Another one of those, plus yet another quotation-mark error:
Did you ever hear the expression
"keeping up with the Joneses?"
Captioning visually obvious sound effects: (keys clacking): Yeah, I see that. (bell dings): That I didn’t see.
Straight As are straight As and not straight A's. Apostrophe isn’t a plural. An extremely weak case can be made for that specific phrase (but not straight Bs or straight Fs, because “Bs” and “Fs” aren’t independent, confusable words the way “As” is).
I think this is rather poor music captioning (errant capitals and missing comma, among other things):
| Ba-boom, Ba-boom |
| Ba-boom
Ba-boom, Ba-boom |
I'm a sucker for war stories in romance languages: It’s a proper noun phrase.
Awhile, seen twice, is two words. Okey-dokey is hyphenated. “Should’ve” – a contraction we don’t write anyway, except in rare cases of deliberate dialect representation – is misspelled twice as should'a, which is absurd.
Oh, you mean, Joanne: Errant comma.
Theme music over closing credits is uncaptioned. (And I’m pretty sure it’s Garamond Swash they’re using.) Mr. X also thinks that the credit cookies were captioned incorrectly, as case of post-postproduction sweetening (captions and dialogue mismatched), but I didn't see that. I think I was trying to take better notes this time and missed it.
Lynn Maclean is our narratrix. I’m liking her more and more. I think she’s too casual on The Simpsons, though.
I guess another thing did go wrong tonight: Audio in the headphones was again squelchy, the squelch rising and falling in volume with main audio (and keeping in perfect synchrony with a cello solo). Description audio was fine. It’s the default state that’s the problem.
We describe the opening titles: “Now, in elegant script.” If I recall correctly, it’s Garamond Swash of some kind, unless someone dug up swash italic capitals for Galliard. Credits show important visual artworks (consistently named and captioned throughout the movie’s dialogue): “One slide shows Pablo Picasso’s ‘Les demoiselles d’Avignon.’ ” (Much later: “Holding it up to her eyes, she sees a reproduction of Michelangelo’s ‘The Creation of Man.’ ”)

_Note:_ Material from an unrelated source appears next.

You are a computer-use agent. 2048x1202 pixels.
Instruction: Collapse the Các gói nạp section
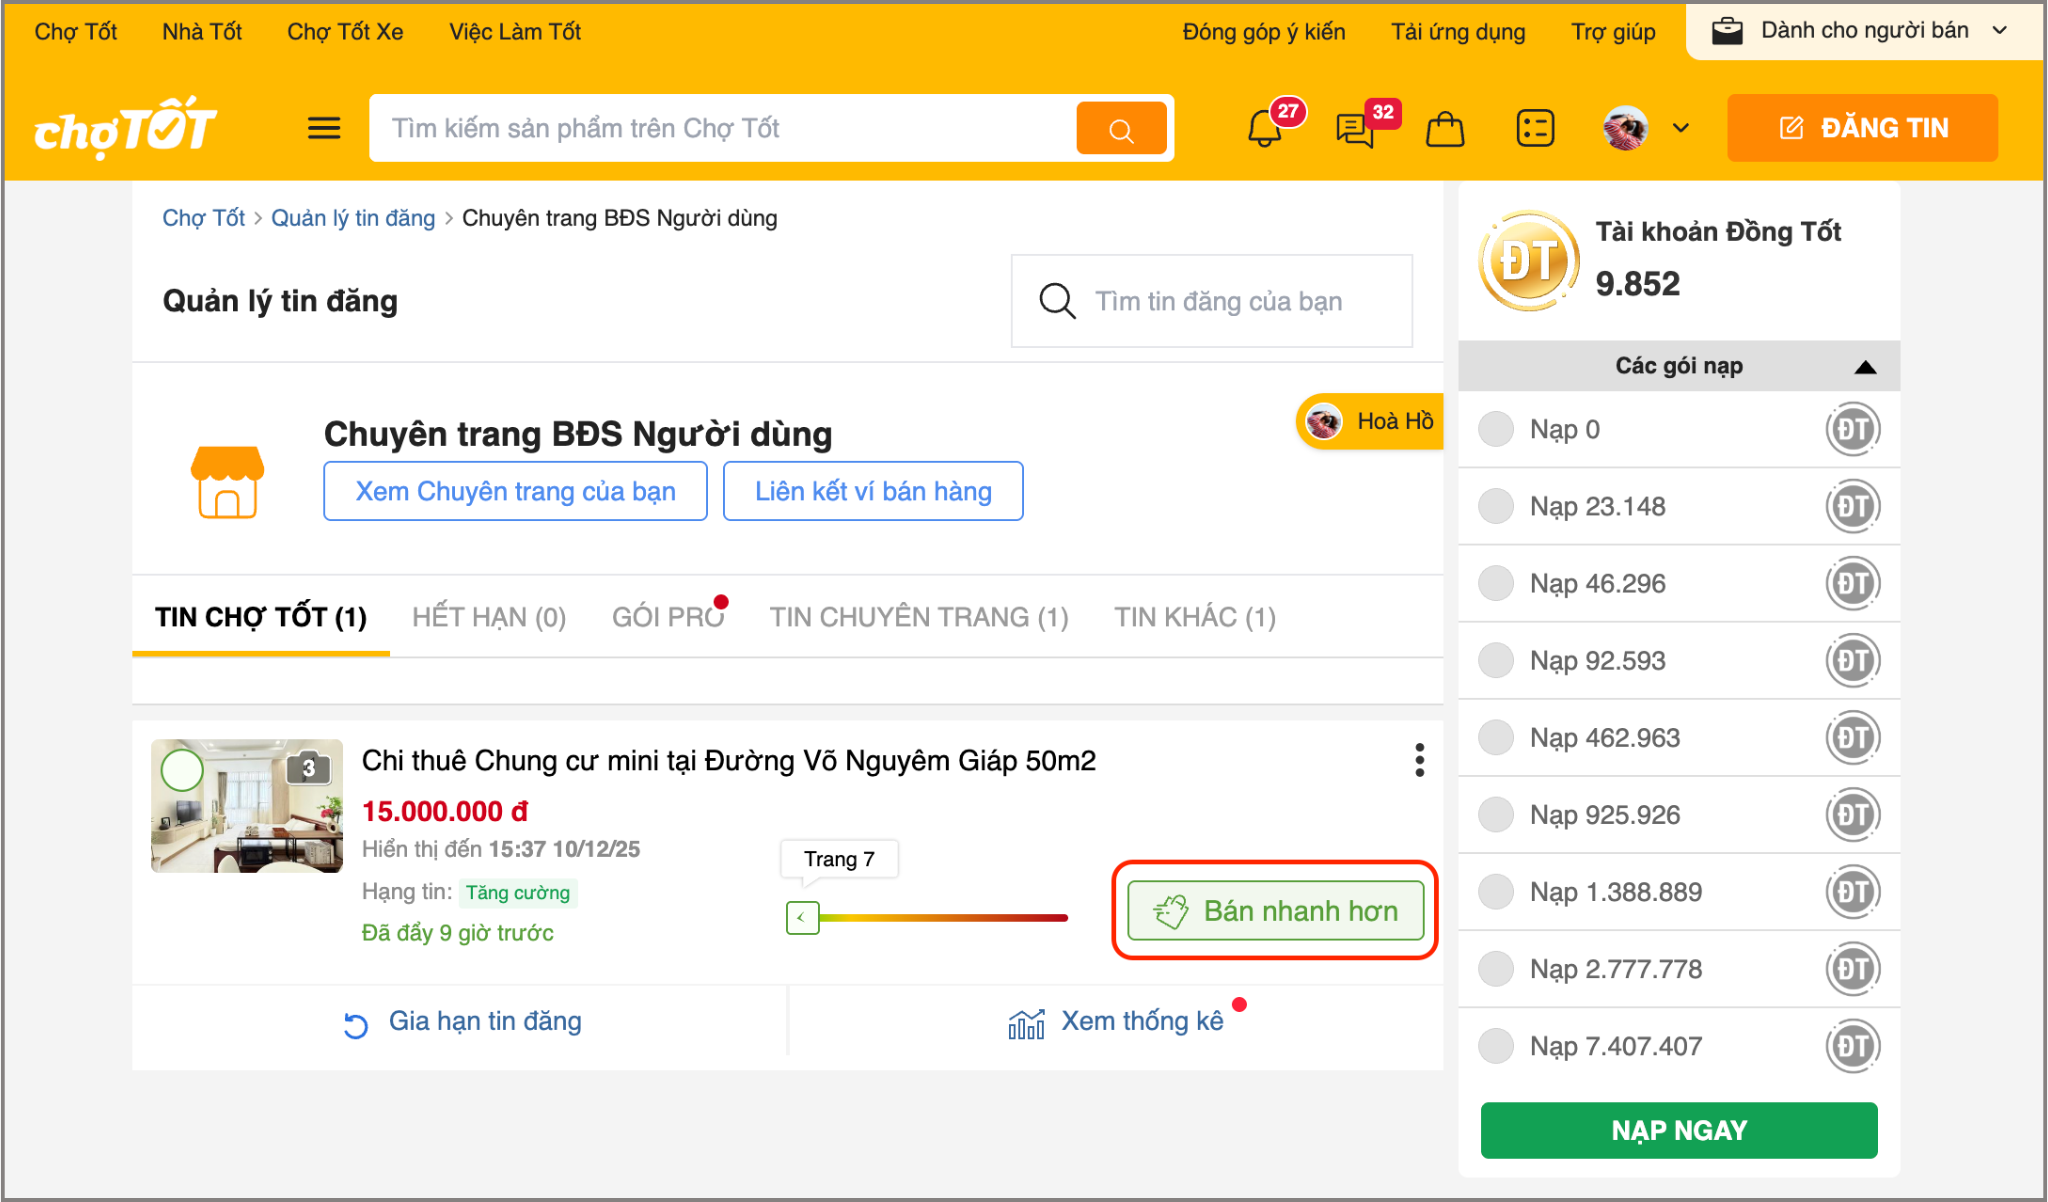click(x=1864, y=367)
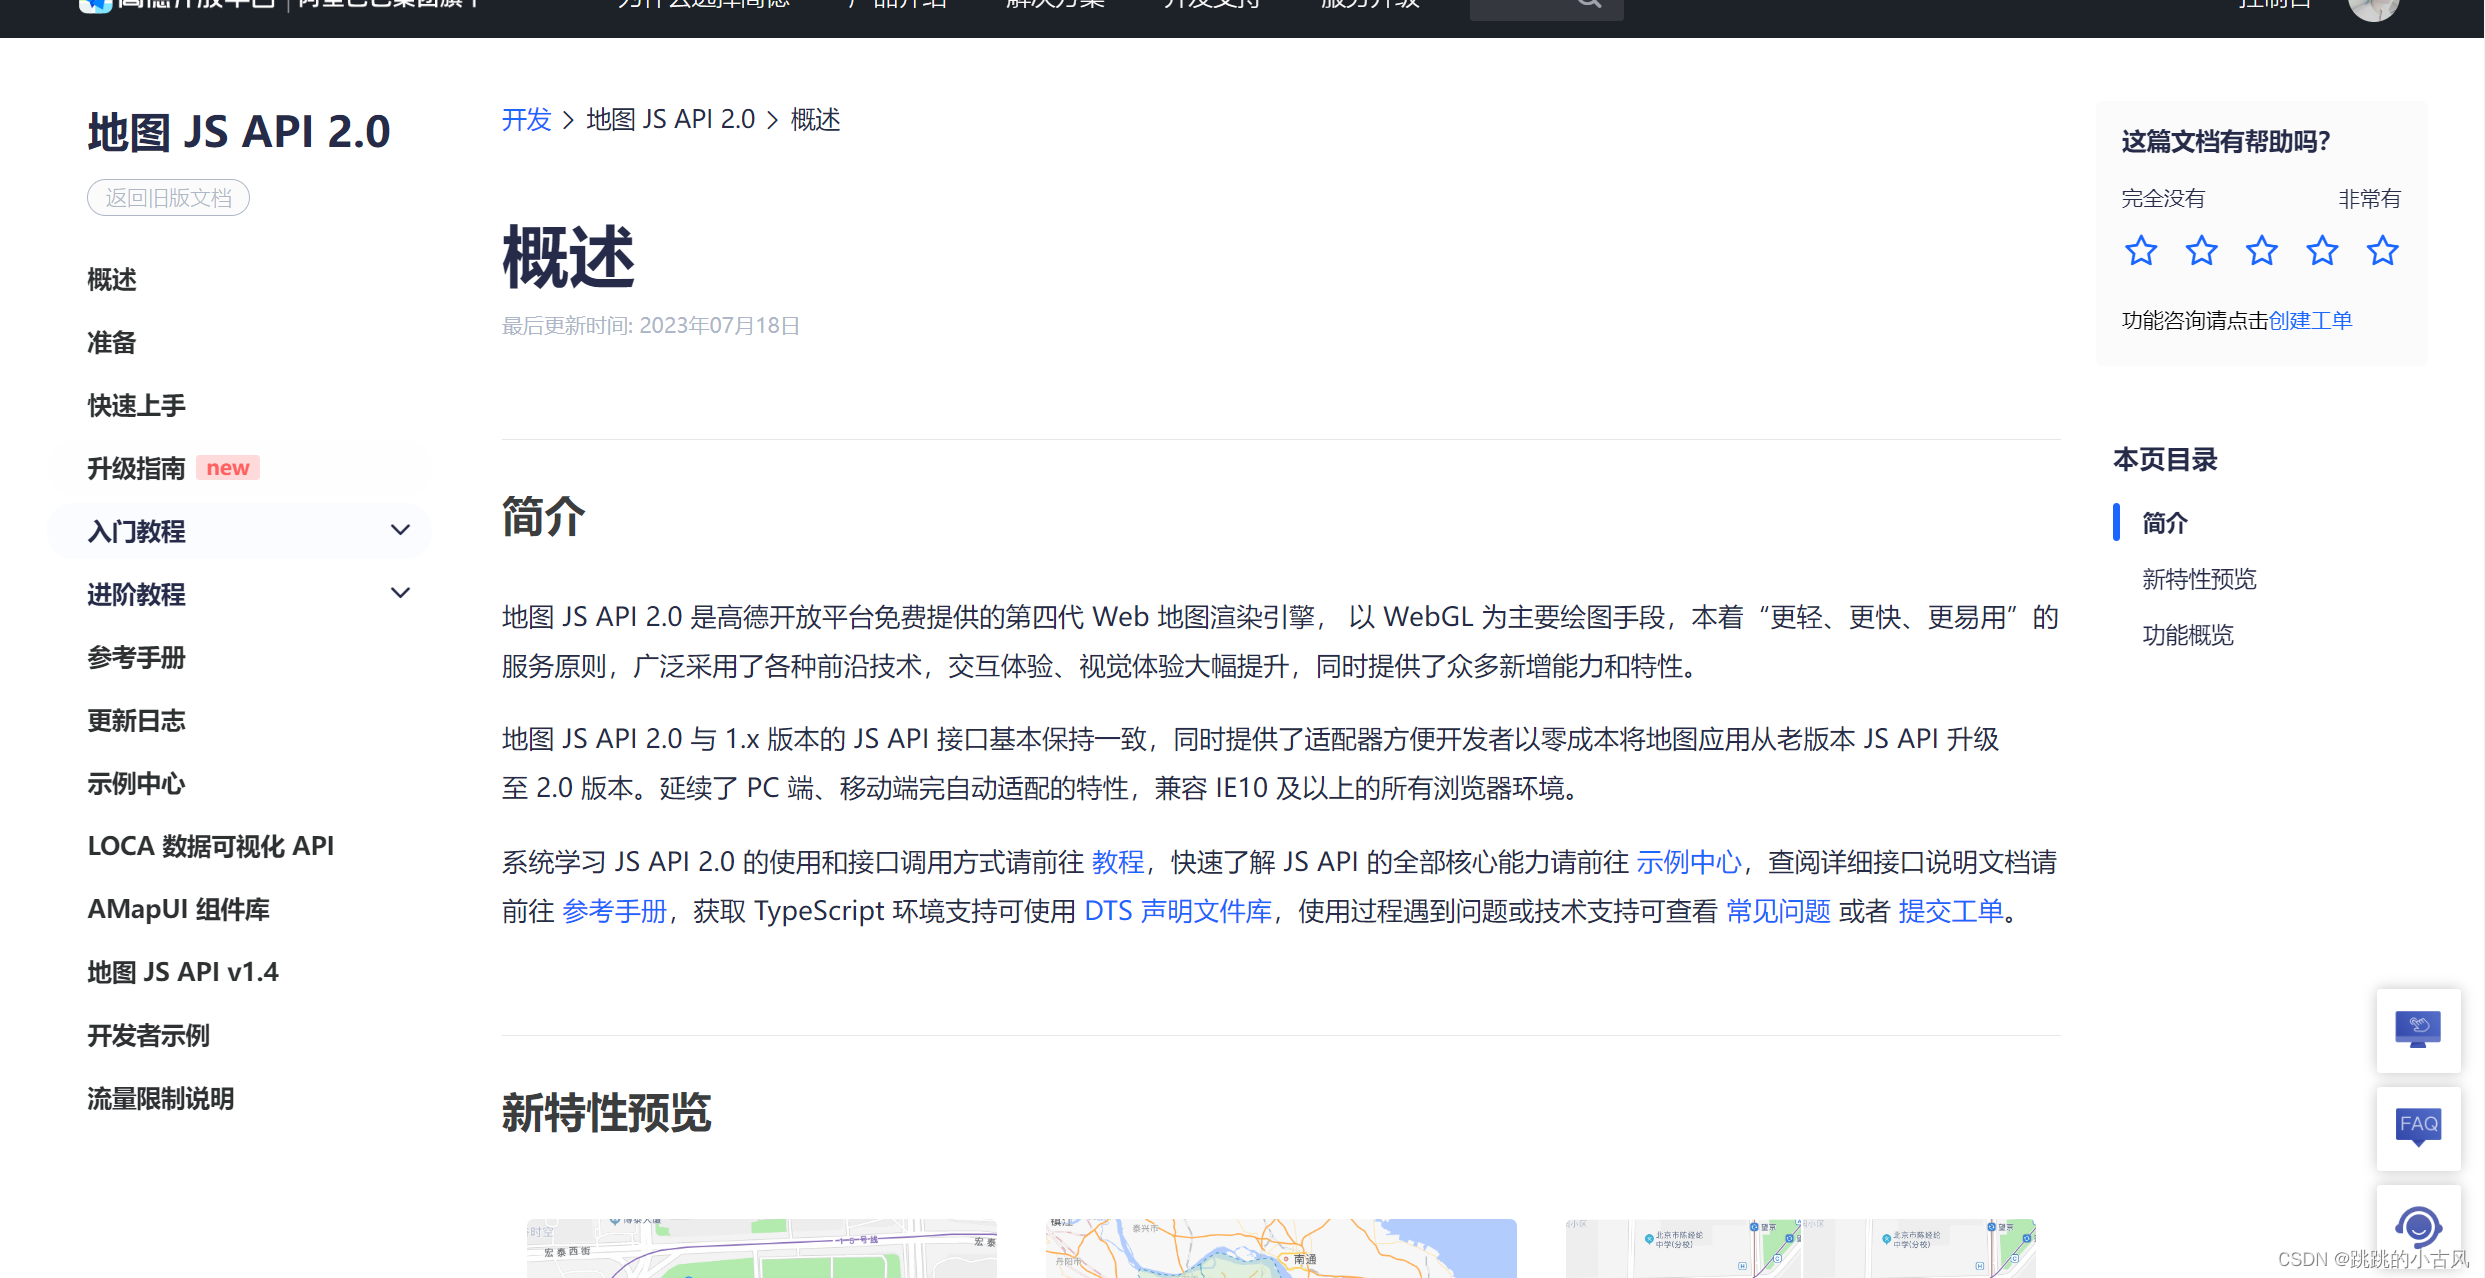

“Nearby, a blonde woman greets a [guy]” (notes overwritten – yes, even today, these are still problems). At least we didn’t assume a “blonde” could only be a woman. Oops! Spoke too soon. “Spencer turns to a young blonde and kisses her passionately... Spencer opens the door for the blonde.”
Someone or other “greets Katherine in a floral-motif bedroom.” The next line of dialogue is “Don’t you love chintz?”
We pre-identify Dr. Staunton.
A student looks bewildered, “then starts her essay.” No, she’s still looking bewildered and holding her pencil.
More description of mouthed words: “Betty points to him and mouths the words ‘That’s him!’ ” Lynn really stage-whispers the line, too.
A somewhat complicated anaphoric reference: “She takes off her shoulder wrap, gives it to her dormmates, and walks off.” Who?
Lively writing or over the top? “On the dance floor, Violet, Giselle, and Connie cut a rug with three young male partners.”
“Workmen hold up a crate marked FRAGILE.” It’s also marked THIS SIDE UP, which we had fully 1.5 more seconds to state.
Describing the look of artworks was troublesome here only inasmuch as DVS didn’t have a lot of time to do it. (Described museum tours are coin of the realm, you know. It’s perfectly possible.) “Dark and pale colours flow across the canvas... white, grey, black and red intertwine violently.”
Lynn tells us a coffee pot “perkyulates.” If it keeps perkyulating, does it eventually go nukeyuler?
“He gives her a kiss on the forehead and exits.” He really knocks here head back with that kiss.
“She grins as the Italian professor gets out” read with not enough stress on “Italian.” He’s a professor of Italian, not a professor of Italian origin.
Aren’t “decorative pillows” known as “throw pillows” in previous described films?
“Connie slowly rises from here seat, minces across the room, and turns off the light.”
Not a whole lot of distinction between reading of subtitles of Italian dialogue and description narration. Little pauses and changes of tone were missing.
No problems.
I think I deliberately did not mention the squelch so as not to cause trouble. Maybe I should report it to head office.